▶ BRIEF A
Print the entries below exactly as they are, starting at the line that contains "You are a computer-use" and ending after the line that contains "tap(87, 243)".
▶ BRIEF B
Carry on the bug report about the PD cluster failing when pd0 is not the raft leader, starting right after its last line.

▶ PAGE TEXT
[Bug] 3-node PD cluster fails when pd0 is not raft leader — getLeaderGrpcAddress() NPE in bridge network mode

### Bug Type (问题类型)

others (please edit later)

### Before submit

- [x] 我已经确认现有的 [Issues](https://github.com/apache/hugegraph/issues) 与 [FAQ](https://hugegraph.apache.org/docs/guides/faq/) 中没有相同 / 重复问题 (I have confirmed and searched that there are no similar problems in the historical issue and documents)

### Environment (环境信息)

- Server Version: 1.7.0
- Backend: hstore (3 PD + 3 Store + 3 Server)
- OS: macOS Apple M4
- related pr - #2952 
- Network: Docker bridge mode (static IPs via ipam)
- Docker Desktop: latest

## Summary
In a 3-node PD cluster running in Docker bridge network mode, the cluster 
only works correctly when pd0 wins the raft leader election. If pd1 or pd2 
becomes leader, store registration fails, partitions are never distributed, 
and HugeGraph servers cannot initialize.

## Root Cause
In RaftEngine.java, getLeaderGrpcAddress() makes a live bolt RPC call to 
discover the leader's gRPC address when the current node is a follower:

    return raftRpcClient.getGrpcAddress(
        raftNode.getLeaderId().getEndpoint().toString()
    ).get().getGrpcAddress();  // .get() returns null in bridge mode → NPE

This call fails in Docker bridge mode — the TCP connection establishes 
successfully but the bolt RPC response never returns, causing 
CompletableFuture.get() to return null and throw NPE.

This causes:
1. redirectToLeader() fails with NPE
2. Store registration requests landing on follower PDs are never forwarded
3. Stores register but partitions are never distributed (partitionCount:0)

▶ SUPPLIED ENTRIES
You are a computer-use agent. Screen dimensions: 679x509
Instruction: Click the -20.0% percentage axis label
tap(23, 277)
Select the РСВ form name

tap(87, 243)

---

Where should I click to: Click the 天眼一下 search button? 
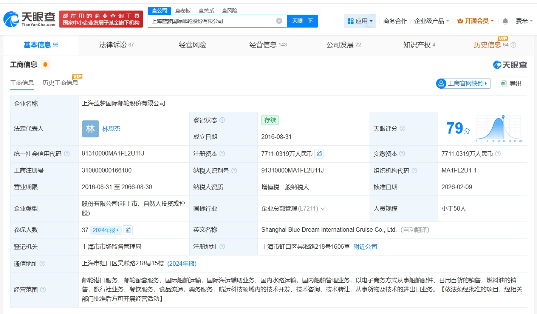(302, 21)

▶ FINAL ANSWER A
You are a computer-use agent. Screen dimensions: 679x509
Instruction: Click the -20.0% percentage axis label
tap(23, 277)
Select the РСВ form name

tap(87, 243)

▶ FINAL ANSWER B
4. HugeGraph servers stuck in DEADLINE_EXCEEDED loop indefinitely

## Why It Only Affects Bridge Mode
In host network mode all PD nodes communicate via 127.0.0.1 — the bolt RPC 
call succeeds instantly over loopback. In bridge mode the call traverses 
Docker's virtual network and the response never arrives properly.

## Why It's Nondeterministic
JRaft leader election is timing-based. If pd0 wins, isLeader() returns true 
and the broken code path is never reached. If pd1 or pd2 wins, pd0 becomes 
a follower and hits the NPE on every redirect attempt.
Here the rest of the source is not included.